O projeto, que foi criado por iniciativa dos instrutores, tem 40 vagas que geralmente são preenchidas pelos ciclistas que querem fazer passeios durante os fins de semana. Eles percorrem em média 30 km evitando avenidas e vias principais, na medida do possível, e contam com uma van de apoio para eventuais emergências. Os encontros são feitos aos domingos logo pela manhã.

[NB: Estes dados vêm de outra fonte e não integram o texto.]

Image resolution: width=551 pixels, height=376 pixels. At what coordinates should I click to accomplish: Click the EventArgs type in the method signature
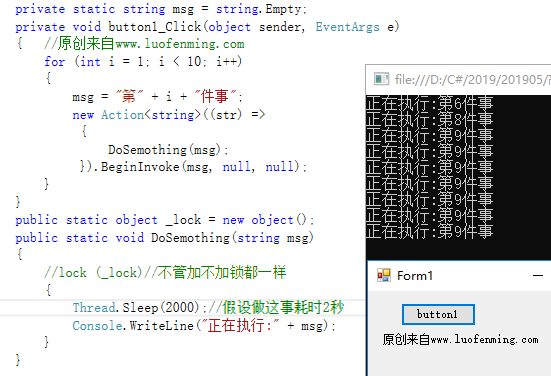click(347, 27)
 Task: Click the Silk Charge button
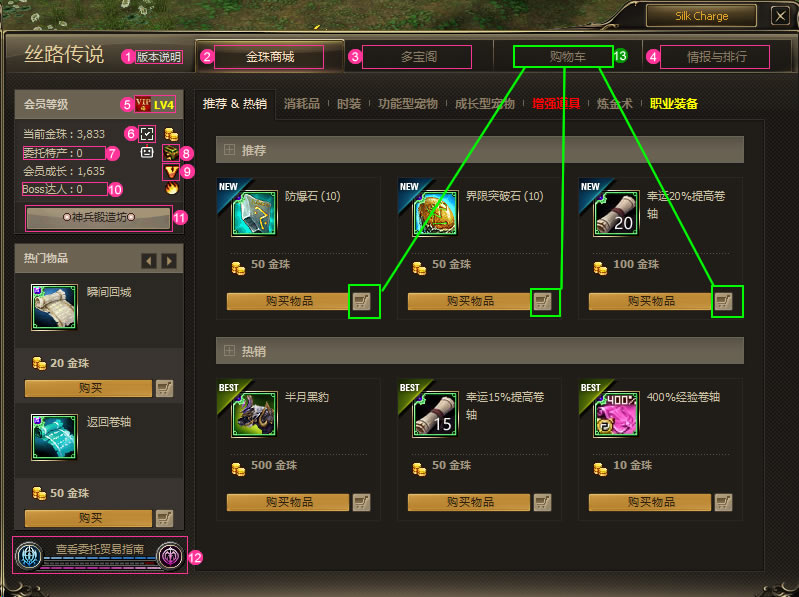tap(701, 16)
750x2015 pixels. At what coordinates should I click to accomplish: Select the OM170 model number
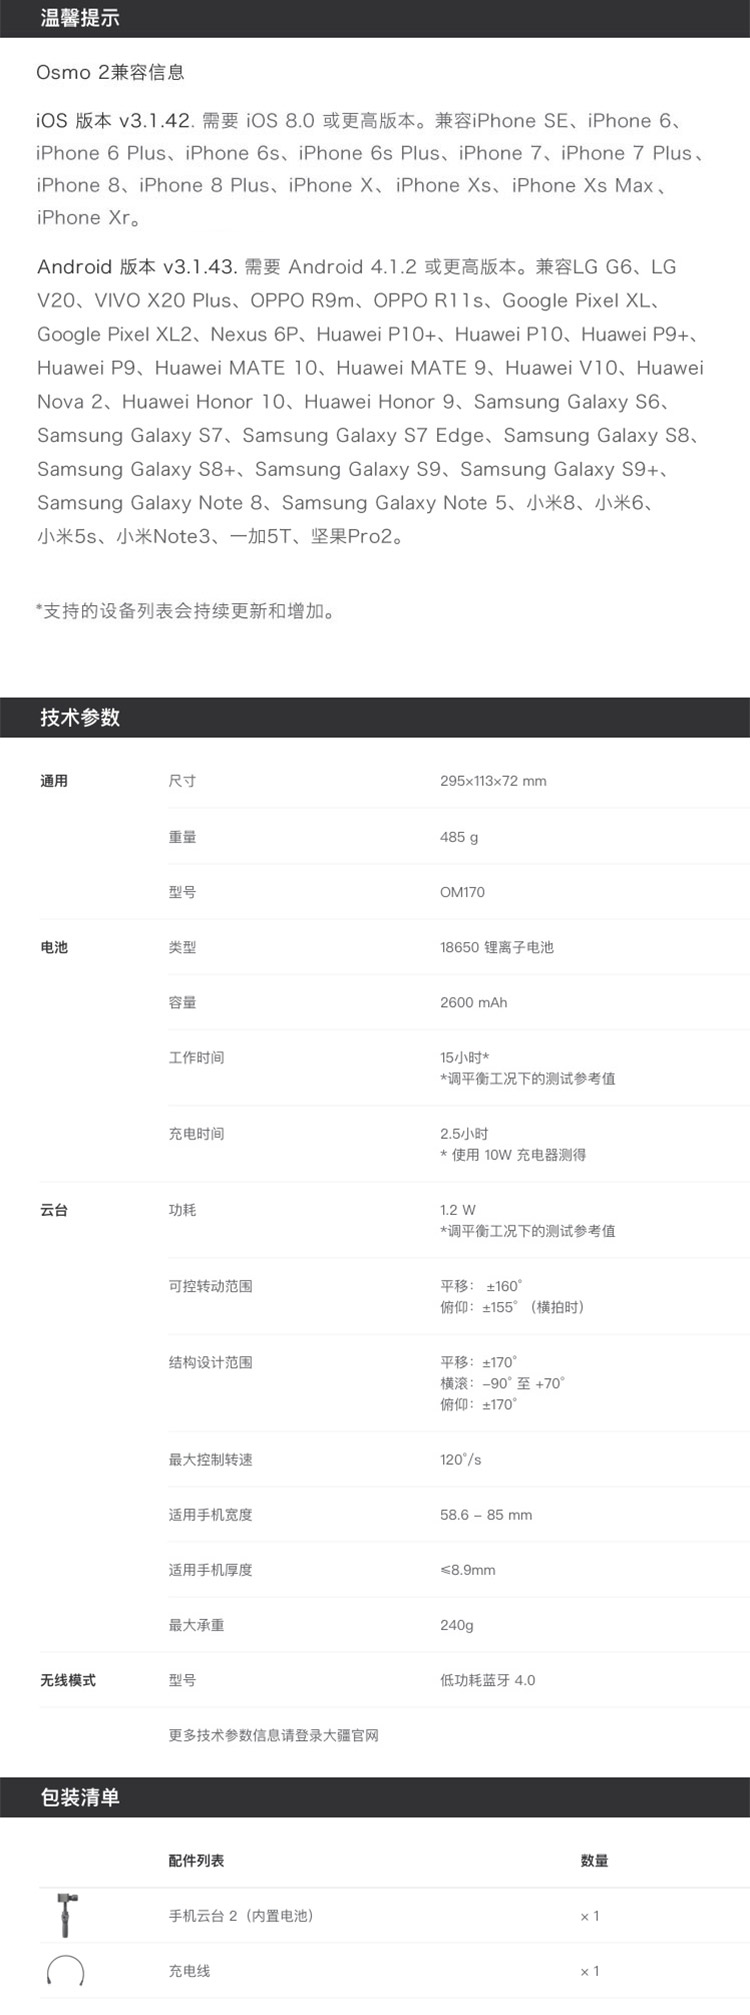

Para se inscrever é preciso ter bicicleta e equipamento adequado, e ser maior de idade. Edson diz que outras unidades do Sesc têm projetos semelhantes e que os passeios variam, tendo inclusive algumas trilhas especiais semestralmente. Oficinas, eventualmente, são oferecidas para alertar os usuários sobre os cuidados com segurança, e também para ensinar a fazer pequenos reparos na bike. Há ainda clubes do pedal nas unidades de Sorocaba e Ipiranga. Além disso, unidades como Santo Amaro, Osasco, Bom Retiro, Belenzinho, Santana, Santo André, Vila Mariana, Araraquara, Bauru e São José dos Campos, contam com bicicletários.